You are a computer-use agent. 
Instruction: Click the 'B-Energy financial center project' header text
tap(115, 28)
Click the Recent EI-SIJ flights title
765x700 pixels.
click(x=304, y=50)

---

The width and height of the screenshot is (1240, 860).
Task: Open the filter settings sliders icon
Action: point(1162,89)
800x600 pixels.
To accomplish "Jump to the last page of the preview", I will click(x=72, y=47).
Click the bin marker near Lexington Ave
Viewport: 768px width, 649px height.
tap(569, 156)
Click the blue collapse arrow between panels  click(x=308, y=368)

*ABOUT THIS TASK:* All that belongs in the answer is the run of lines above from the line containing "800x600 pixels." through the line containing "Click the blue", exactly as written.

*ANSWER BELOW:*
800x600 pixels.
To accomplish "Jump to the last page of the preview", I will click(x=72, y=47).
Click the bin marker near Lexington Ave
Viewport: 768px width, 649px height.
tap(569, 156)
Click the blue collapse arrow between panels  click(x=308, y=368)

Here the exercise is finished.